* [Your goal]
Reproduce, unchanged, the lines between the one holding "Given: Click the zoom out magnifier icon" and the last line of the records, including both ends, but no pictures.

* [Data supplied]
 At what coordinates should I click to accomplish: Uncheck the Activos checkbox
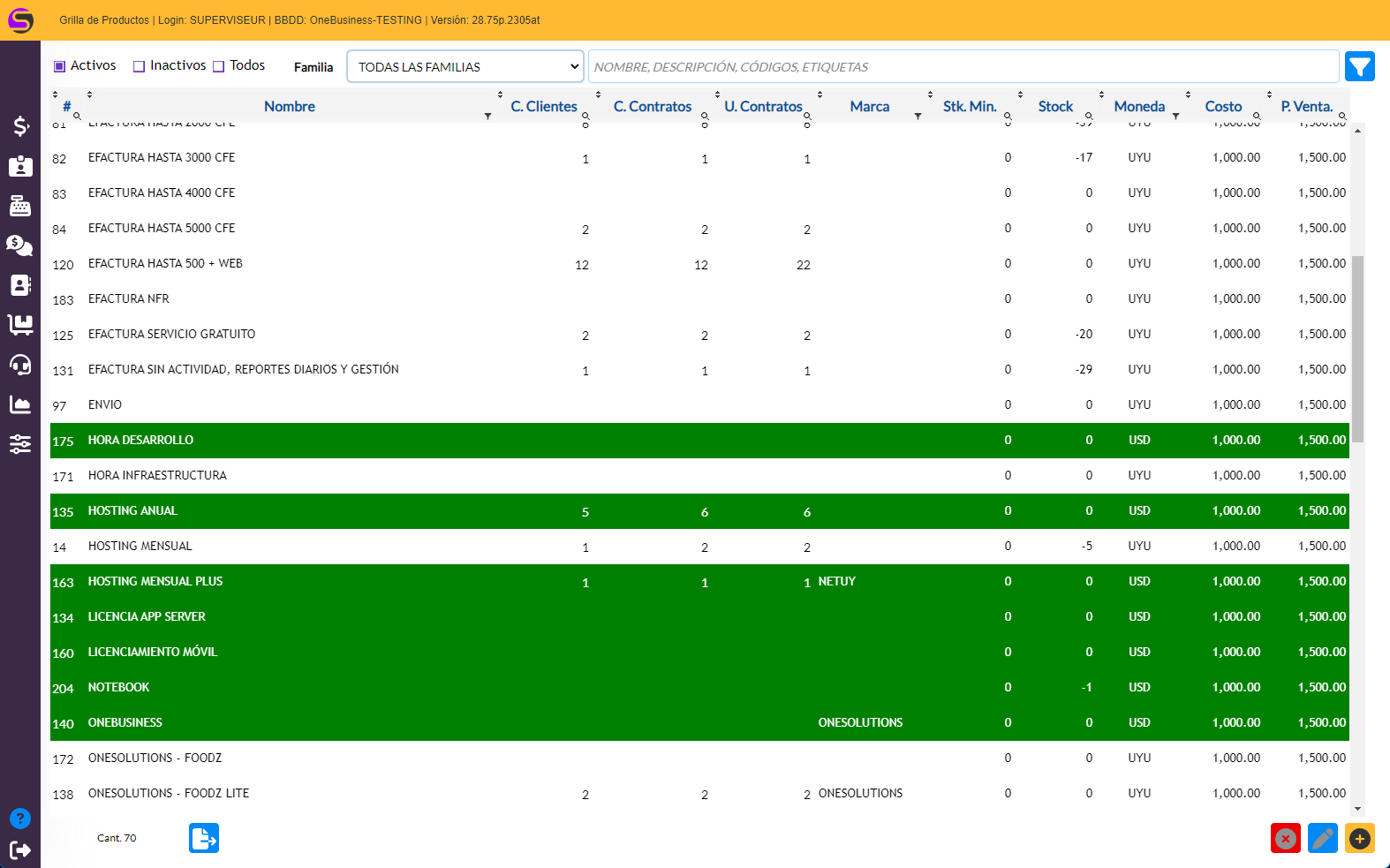(60, 66)
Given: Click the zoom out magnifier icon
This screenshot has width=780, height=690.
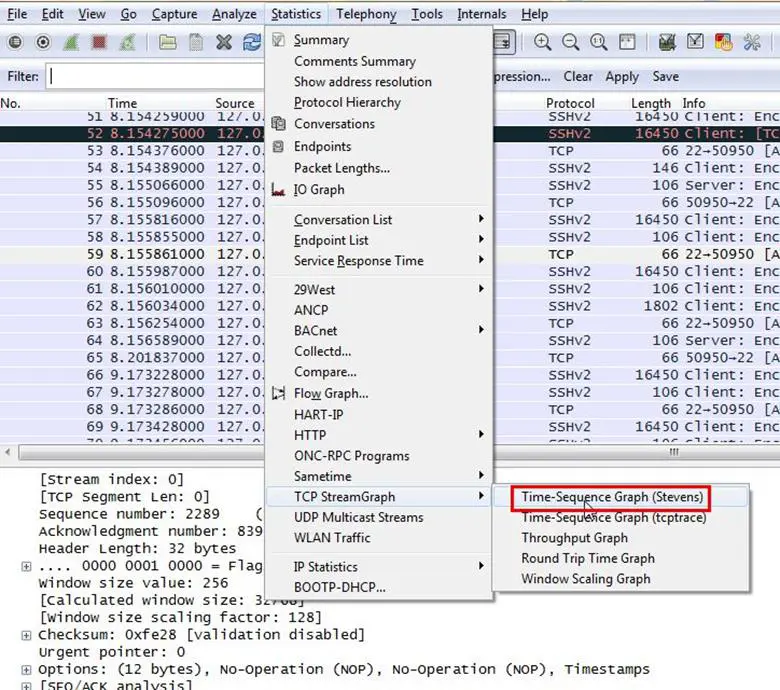Looking at the screenshot, I should (x=570, y=42).
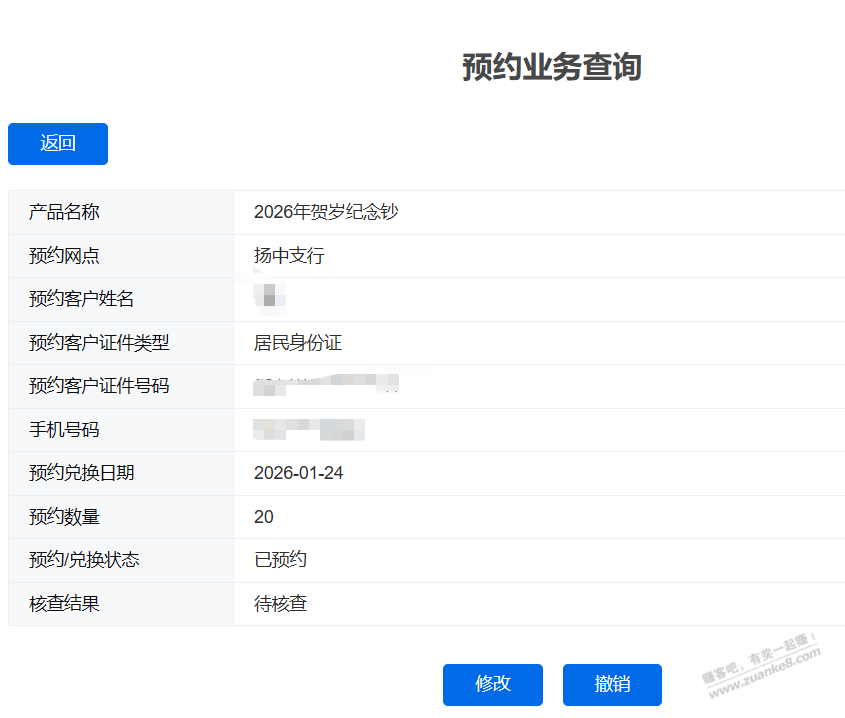Click the 已预约 status value

tap(281, 560)
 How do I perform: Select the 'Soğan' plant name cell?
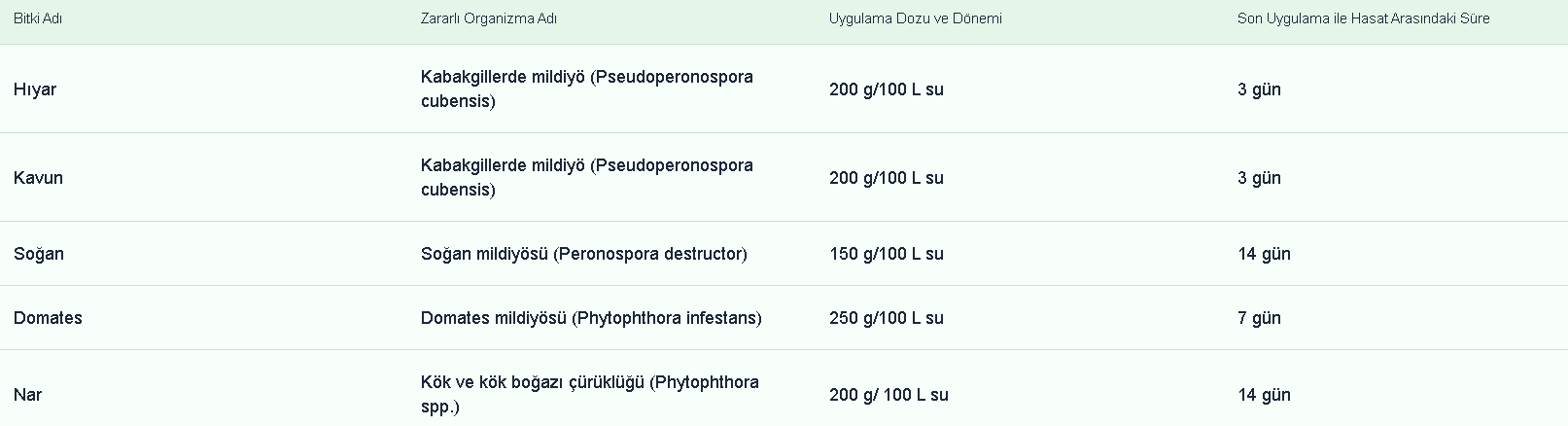[39, 254]
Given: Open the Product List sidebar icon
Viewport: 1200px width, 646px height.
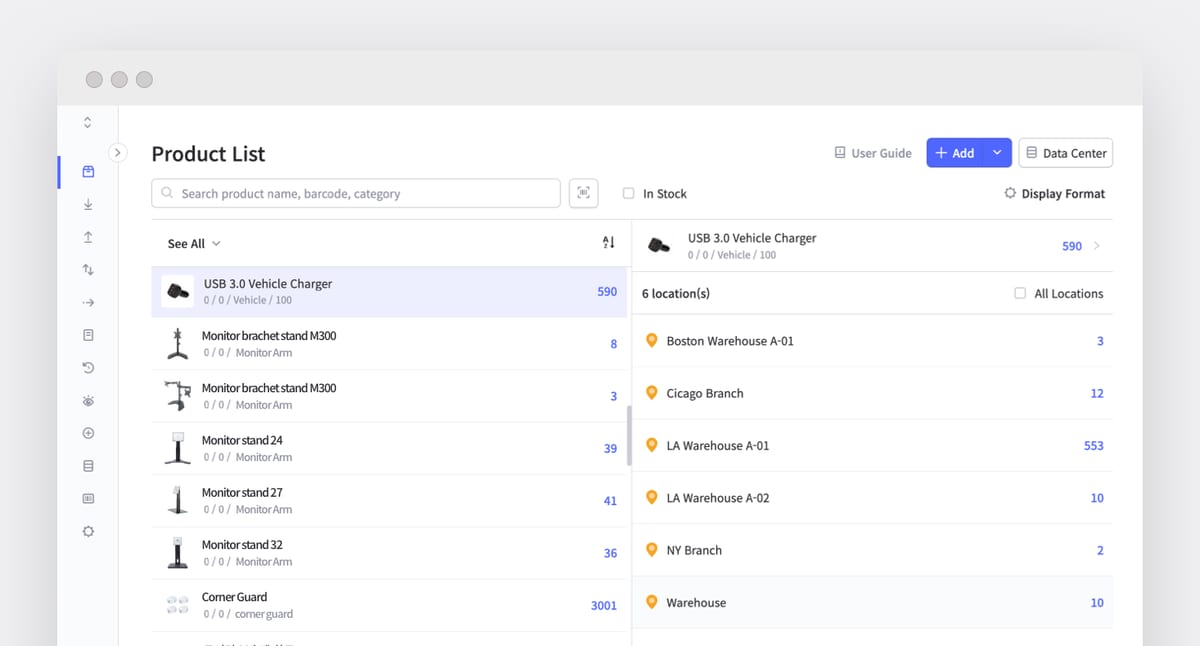Looking at the screenshot, I should coord(88,171).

* [Final answer]
Given: Click the zoom out magnifier icon
This screenshot has width=780, height=690.
Looking at the screenshot, I should (x=570, y=42).
Click the 已预约 status value

tap(281, 560)
 How do I perform: Select the 'Soğan' plant name cell?
[39, 254]
Given: Open the Product List sidebar icon
Viewport: 1200px width, 646px height.
Looking at the screenshot, I should coord(88,171).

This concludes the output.